### WHAT YOU NEED TO DO
[1] Print the part of the template delimiter passage that runs from "Setting the expression" up to and including "use $...$ by default.", word for word.
[2] Carry on the passage about template expression delimiters from the point where it stops.

Setting the expression delimiters

By default, expressions in a template are delimited by dollar signs: $...$. This works great for the most common case of HTML generation because the attribute expressions are clearly highlighted in the text. Sometimes, with other formats like SQL statement generation, you may want to change the template expression delimiters to avoid a conflict and to make the expressions stand out.

The start and stop strings are limited to either $...$ or <...> (unless you build your own lexical analyzer to break apart templates into chunks). group file templates use <...> delimiters by default (in v2.2 $...$ was the default delimiter). Templates created with the StringTemplate object constructor still use $...$ by default.

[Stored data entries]
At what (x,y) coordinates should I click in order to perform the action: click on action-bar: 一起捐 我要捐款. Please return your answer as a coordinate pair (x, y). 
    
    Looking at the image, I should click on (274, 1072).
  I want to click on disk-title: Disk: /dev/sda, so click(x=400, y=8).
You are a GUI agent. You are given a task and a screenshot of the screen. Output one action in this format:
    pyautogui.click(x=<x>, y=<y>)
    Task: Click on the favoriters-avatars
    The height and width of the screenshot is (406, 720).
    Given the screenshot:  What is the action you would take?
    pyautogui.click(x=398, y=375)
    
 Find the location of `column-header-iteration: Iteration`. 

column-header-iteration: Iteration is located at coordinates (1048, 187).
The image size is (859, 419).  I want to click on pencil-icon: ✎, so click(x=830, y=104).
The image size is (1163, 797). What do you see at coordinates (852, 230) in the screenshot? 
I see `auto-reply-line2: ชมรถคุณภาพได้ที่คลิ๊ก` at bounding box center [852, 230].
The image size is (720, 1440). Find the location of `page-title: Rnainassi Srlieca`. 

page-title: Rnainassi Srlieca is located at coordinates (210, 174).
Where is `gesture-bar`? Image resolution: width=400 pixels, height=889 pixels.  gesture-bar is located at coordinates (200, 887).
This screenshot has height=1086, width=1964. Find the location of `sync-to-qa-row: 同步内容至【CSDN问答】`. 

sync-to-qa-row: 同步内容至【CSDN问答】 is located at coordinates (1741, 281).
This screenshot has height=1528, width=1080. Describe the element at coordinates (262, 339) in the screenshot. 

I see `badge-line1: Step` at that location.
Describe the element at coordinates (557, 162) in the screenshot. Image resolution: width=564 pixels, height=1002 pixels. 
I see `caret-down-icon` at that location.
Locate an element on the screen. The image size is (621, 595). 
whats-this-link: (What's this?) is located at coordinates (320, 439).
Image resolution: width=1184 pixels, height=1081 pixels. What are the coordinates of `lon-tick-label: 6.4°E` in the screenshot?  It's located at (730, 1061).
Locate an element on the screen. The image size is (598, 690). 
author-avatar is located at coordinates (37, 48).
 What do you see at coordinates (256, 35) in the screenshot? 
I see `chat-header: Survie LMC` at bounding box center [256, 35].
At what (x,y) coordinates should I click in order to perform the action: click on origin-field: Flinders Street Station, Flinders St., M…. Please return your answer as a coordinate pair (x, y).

### REPLIES
[1]
Setting the expression delimiters

By default, expressions in a template are delimited by dollar signs: $...$. This works great for the most common case of HTML generation because the attribute expressions are clearly highlighted in the text. Sometimes, with other formats like SQL statement generation, you may want to change the template expression delimiters to avoid a conflict and to make the expressions stand out.

The start and stop strings are limited to either $...$ or <...> (unless you build your own lexical analyzer to break apart templates into chunks). group file templates use <...> delimiters by default (in v2.2 $...$ was the default delimiter). Templates created with the StringTemplate object constructor still use $...$ by default.

[2]
To specify that StringTemplate should use a specific delimiter you must create a StringTemplateGroup:

Java

StringTemplateGroup group =
  new StringTemplateGroup("sqlstuff", "/tmp", AngleBracketTemplateLexer.class);
StringTemplate query =
  new StringTemplate(group, "SELECT <column> FROM <table>;");
query.setAttribute("column", "name");
query.setAttribute("table", "User");

C#

StringTemplateGroup group =
     new StringTemplateGroup("sqlstuff", "/tmp", typeof(AngleBracketTemplateLexer));
StringTemplate query = new StringTemplate(group, "SELECT <column> FROM <table>;");
query.SetAttribute("column", "name");
query.SetAttribute("table", "User");

Python

group = stringtemplate3.StringTemplateGroup("sqlstuff", "/tmp", lexer="angle-bracket")
query = stringtemplate3.StringTemplate("SELECT <column> FROM <table>;", group=group)
query["column"] = "name"
query["table"] = "User"

Python accepts either a antlr.CharScanner class (stringtemplate3.language.DefaultTemplateLexer.Lexer, stringtemplate3.language.AngleBracketTemplateLexer.Lexer or your own implementation) or the string literals 'default' and 'angle-bracket'. Also note the use of the keyword argument lexer.

All templates created through the group or in anyway associated with the group will assume your the angle bracket delimiters. It's smart to be consistent across all files of similar type such as "all HTML templates use $...$" and "all SQL templates use <...>".